One of the most pressing challenges in deploying deep learning at scale, especially for social media giant Meta, is making full use of the hardware for inference as well as training.

Researchers have solved this problem using various compression and pruning techniques, the most recent of which is Metapruning, which in 2019 represented the state of the art in pruning for maximum material efficiency. This has been used at Meta (although oddly the techniques were developed by a set of universities in Asia and are not related to Facebook/Meta efforts).

Despite the hardware’s efficiencies, there’s still a long way to go, according to researchers at Meta and Rice University. The team takes a closer look at the hardware efficiencies left on the table by using more traditional compression techniques for deep learning tasks, all without sacrificing accuracy.

There is a “dilemma between trends in effective DNN design and advances in the modern computing platform. While modern computing platforms (GPUs and TPUs) have constantly evolved to favor a higher degree of parallel computing, existing efficient DNN models often adopt lightweight operations that suffer from low hardware utilization and thus a lower achievable material efficiency”, the team Explain.

Specifically, computational patterns end up being erratic, which is especially difficult for embedded processors to manage. This is due to “their reduced possibilities of data reuse [which] limiting existing effective DNNs to unlock their theoretical potential.

In short, the goal was to create a more hardware-centric DNN that could make better use of parallelism.

“How can we design efficient DNNs that can simultaneously take advantage of both the powerful expressiveness of state-of-the-art efficient DNN structures and the enhanced parallel computing capability of modern computing platforms?”

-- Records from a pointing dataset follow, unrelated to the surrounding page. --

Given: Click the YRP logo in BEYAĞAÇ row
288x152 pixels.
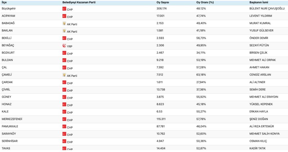Looking at the screenshot, I should pos(64,46).
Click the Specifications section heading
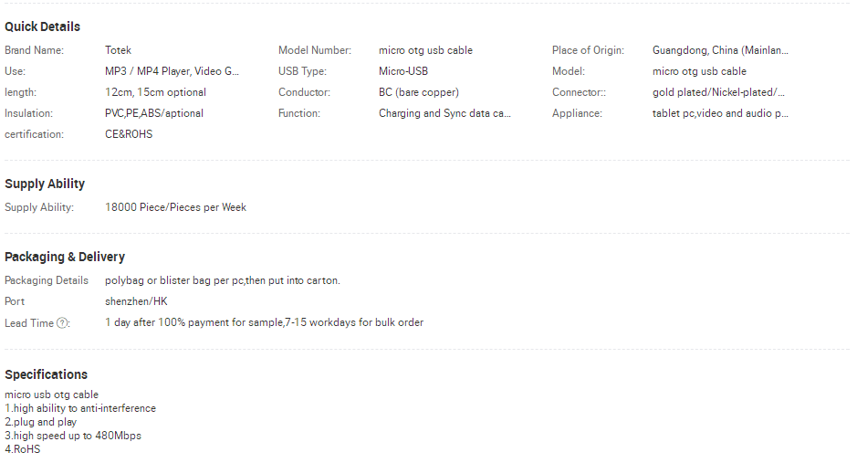857x463 pixels. pyautogui.click(x=46, y=374)
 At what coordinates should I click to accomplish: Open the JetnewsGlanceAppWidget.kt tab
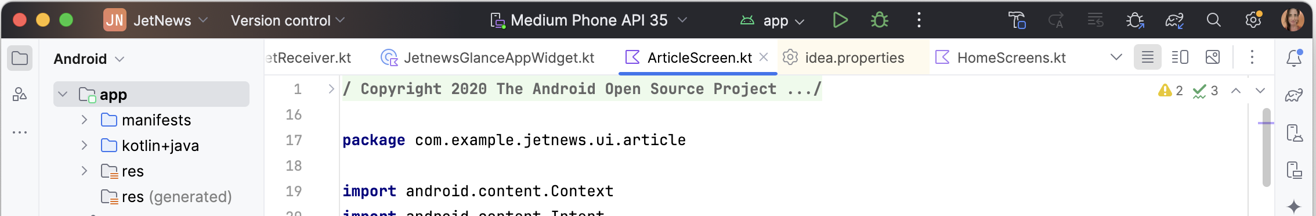point(487,57)
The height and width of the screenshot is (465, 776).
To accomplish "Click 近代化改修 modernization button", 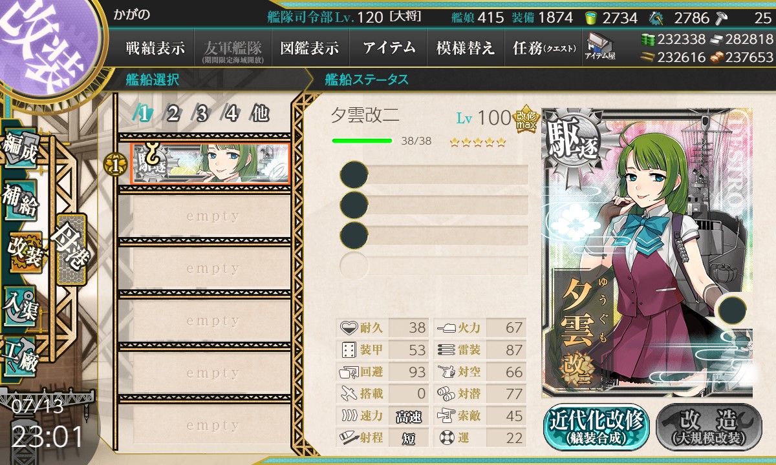I will [x=597, y=426].
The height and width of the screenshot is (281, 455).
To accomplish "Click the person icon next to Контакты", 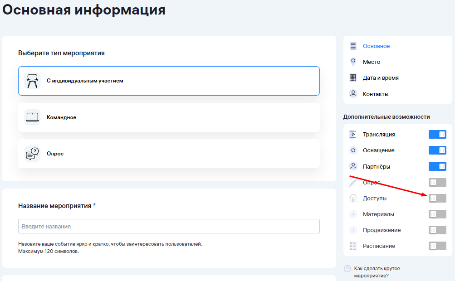I will tap(353, 94).
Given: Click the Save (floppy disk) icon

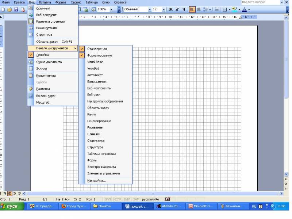Looking at the screenshot, I should click(16, 9).
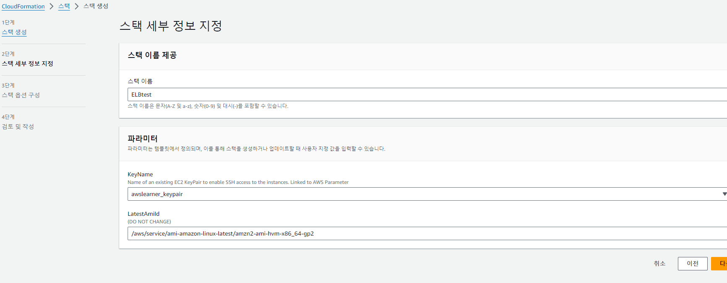Screen dimensions: 727x283
Task: Select the 스택 생성 breadcrumb text
Action: coord(96,6)
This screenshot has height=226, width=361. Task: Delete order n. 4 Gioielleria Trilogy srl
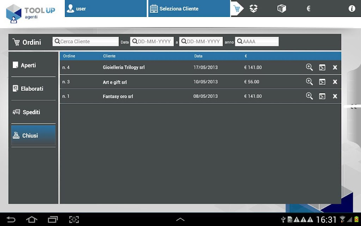point(335,67)
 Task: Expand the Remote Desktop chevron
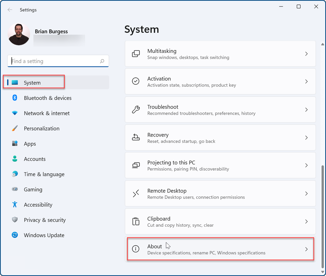click(x=306, y=193)
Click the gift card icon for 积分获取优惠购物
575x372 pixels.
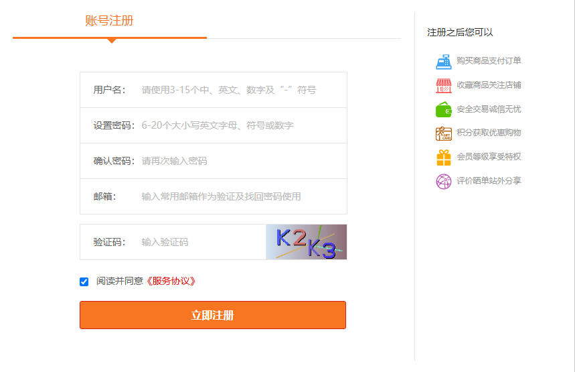[443, 133]
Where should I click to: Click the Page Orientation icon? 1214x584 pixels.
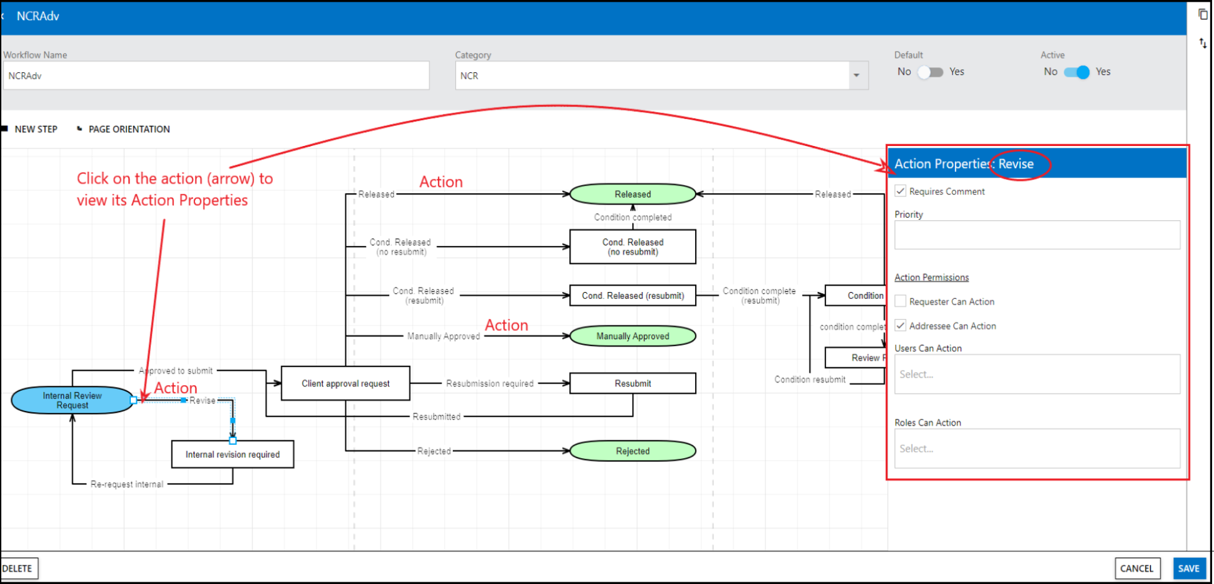79,129
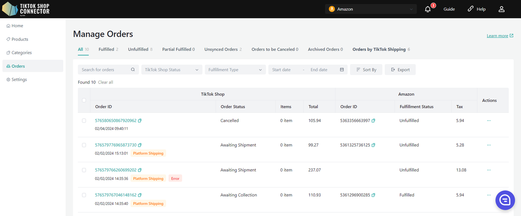The width and height of the screenshot is (521, 216).
Task: Click the search magnifier icon
Action: 133,70
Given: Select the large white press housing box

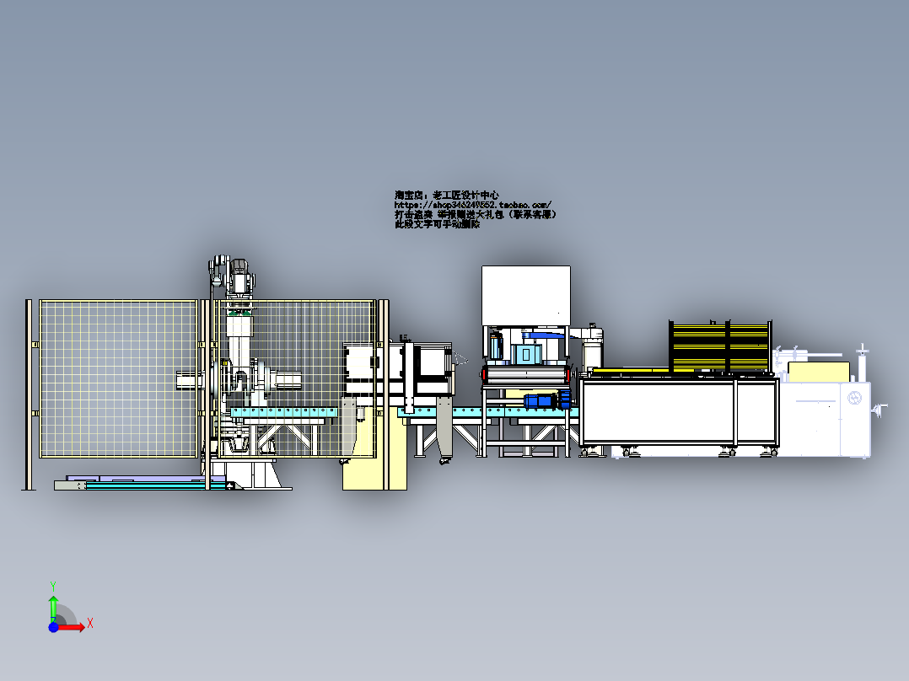Looking at the screenshot, I should pos(525,295).
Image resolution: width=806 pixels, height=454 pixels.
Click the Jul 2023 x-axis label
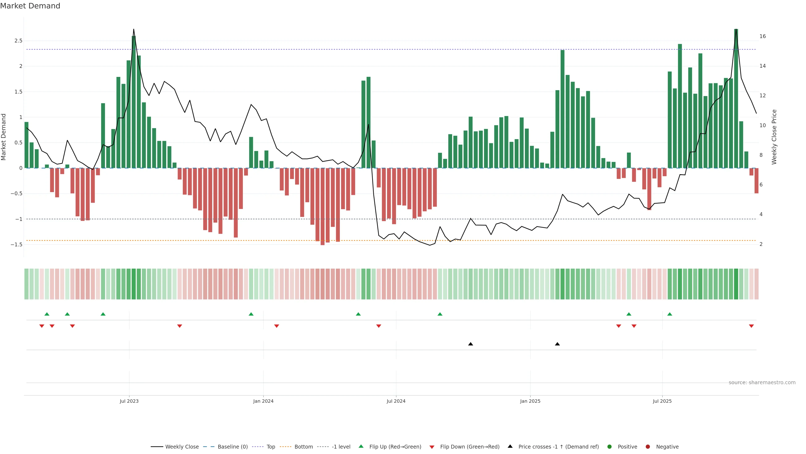(x=129, y=401)
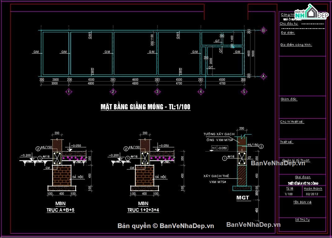Viewport: 332px width, 238px height.
Task: Click the Giám đốc title block cell
Action: tap(289, 99)
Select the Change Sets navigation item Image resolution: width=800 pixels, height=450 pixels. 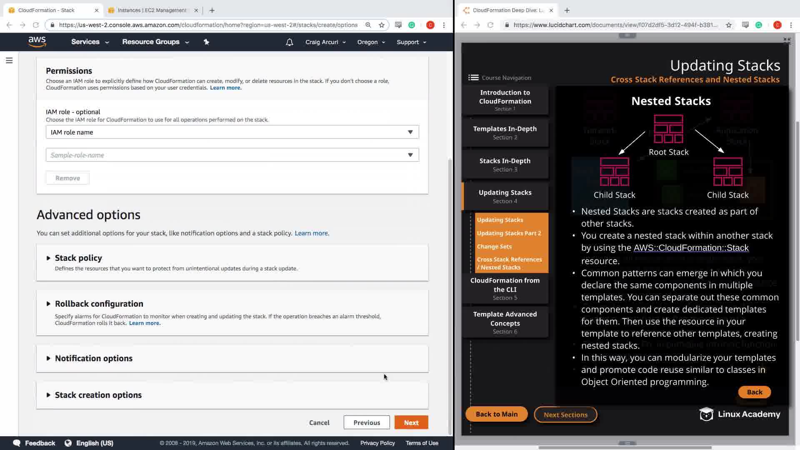pyautogui.click(x=494, y=246)
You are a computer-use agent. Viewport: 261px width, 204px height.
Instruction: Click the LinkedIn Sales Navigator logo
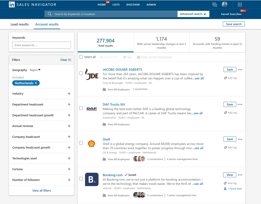click(x=12, y=5)
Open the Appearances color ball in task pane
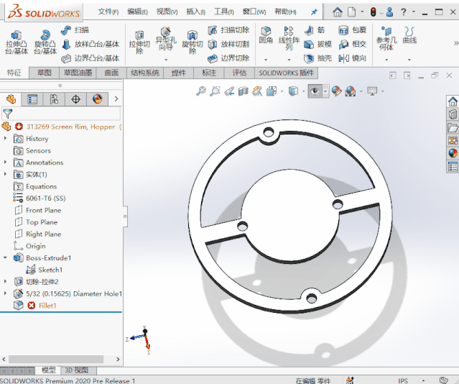459x384 pixels. [x=453, y=153]
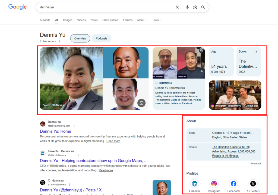Image resolution: width=278 pixels, height=195 pixels.
Task: Open Google Lens image search icon
Action: [x=195, y=7]
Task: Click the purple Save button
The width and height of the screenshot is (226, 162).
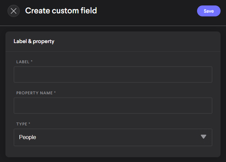Action: (x=209, y=11)
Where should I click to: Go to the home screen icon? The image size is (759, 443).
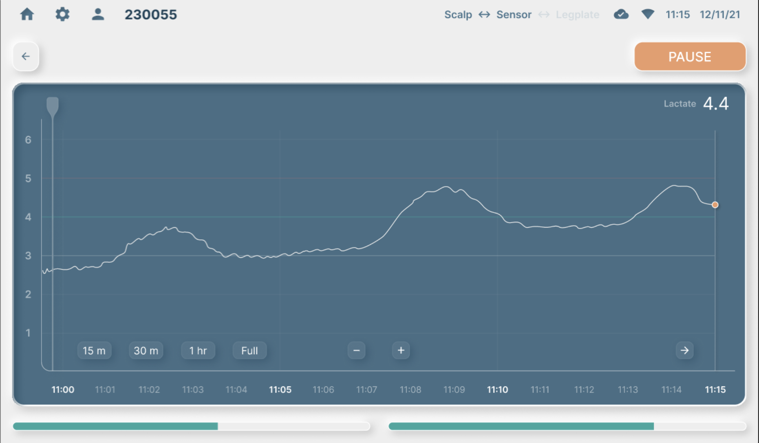(27, 15)
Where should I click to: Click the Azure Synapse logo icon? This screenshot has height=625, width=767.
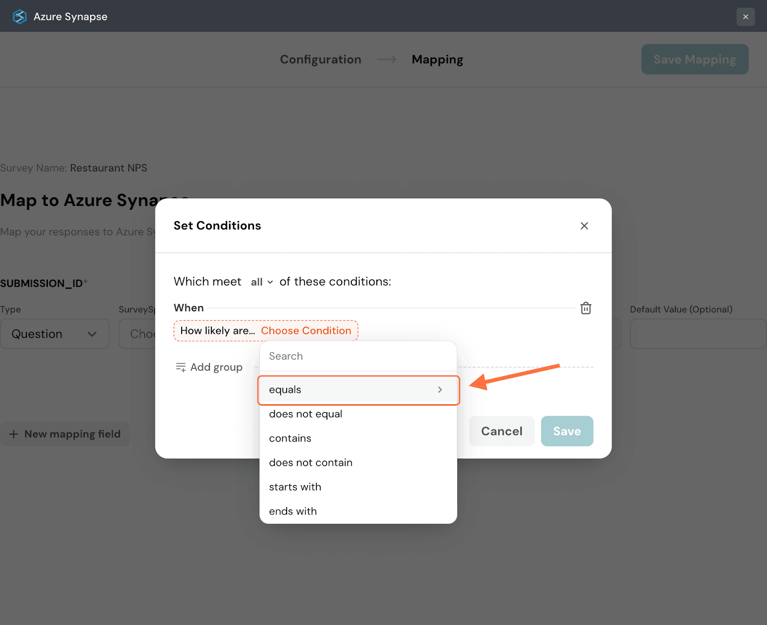pos(20,17)
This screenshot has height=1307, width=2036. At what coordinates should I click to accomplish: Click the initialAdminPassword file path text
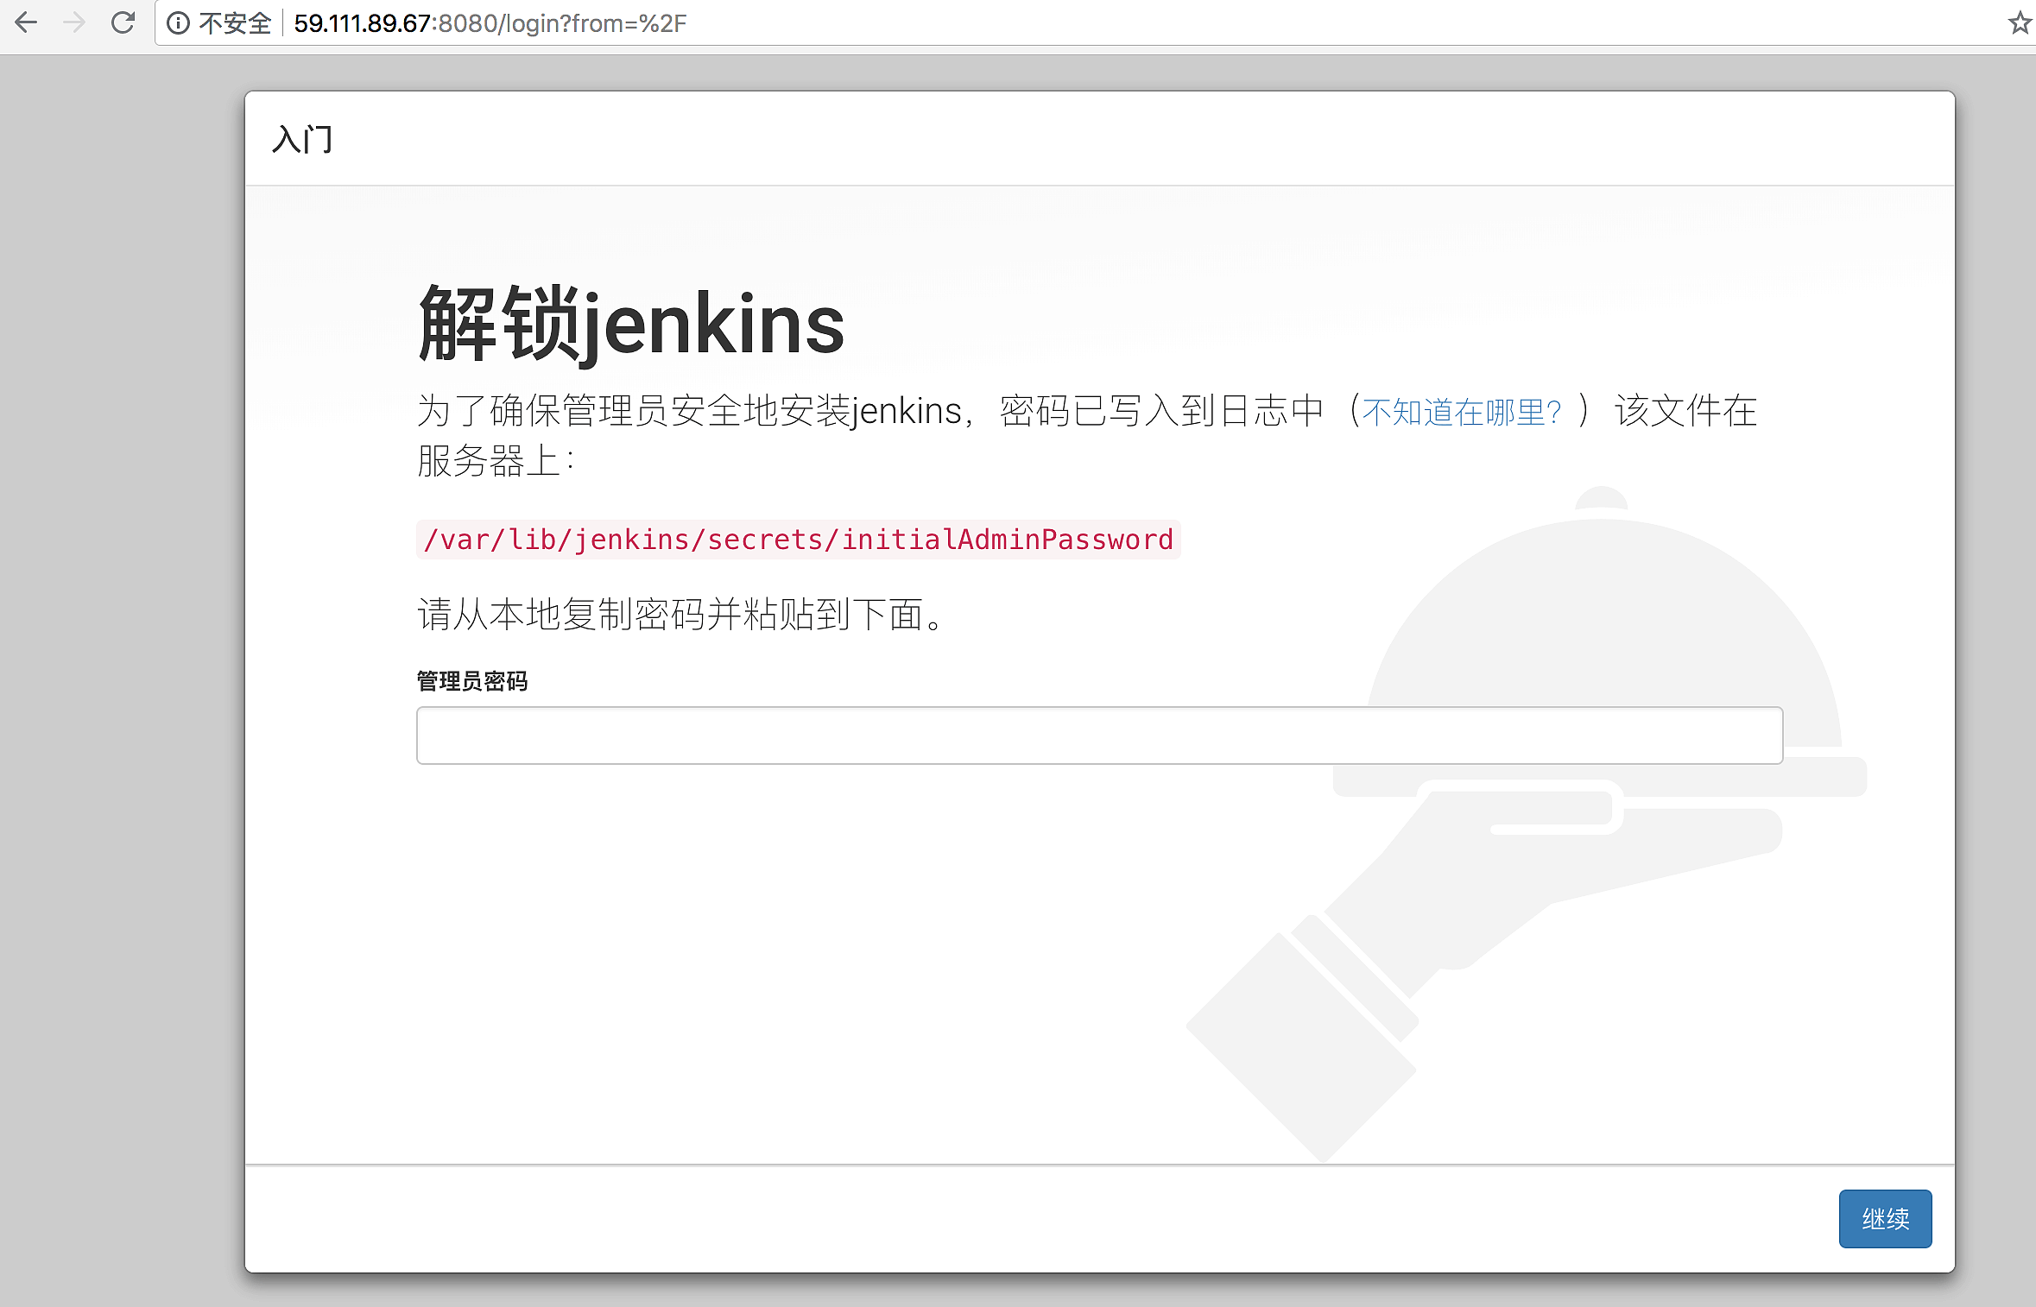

The result is “depth reducerwhich focuses on super-compact, hardware-aware neural networks that can transform jagged computational patterns into tighter networks for higher throughput and accuracy. The team claims that their compression techniques enable “3.06 higher accuracy and 1.53X throughput over [Nvidia] Tesla V100 on state-of-the-art channel pruning method, MetaPruning.

Instead of the nice, simpler convolutional layers of yore, DepthShrinker takes all the irregular computations that are now the norm and merges “consecutive compact layers, between which activation functions are learned to be unimportant for inference, DNNs derived from DepthShrinker can greatly take advantage of the high degree of parallelism of modern computing platforms and thereby increase hardware efficiency while maintaining the accuracy of the original models.

Because the work is intended to be played on servers as well as inference devices, the team tested the method on an Nvidia Tesla V100 GPU and on the desktop and edge sides, an Nvidia RTX 2080Ti and a Jetson TX2 .

Although most of the benchmarking done by the team has focused on inference, the same concept can be applied to training. “The vanilla design of our DepthShrinker described above takes advantage of the idea that unimportant activation features can be properly removed after training without affecting inference accuracy. Excitingly, this information can also be exploited to improve DNN training.More specifically, we propose to train a given DNN via an Expand-then-Shrink strategy, and call it DepthShrinker+.

The team also extended their evaluation of DepthShrinker to edge processors, including mobile processors like Google Pixel 3 and Raspberry Pi 4 using batch size 1 with a lower latency result than standard approaches (Pytorch at ONNX summed up then to TFLite).

“Extensive experiments validate our DepthShrinker gains both the high precision of per-channel pruning and the decent efficiency of per-layer pruning, opening up a cost-effective dimension for DNN compression.” Full references and more data found here.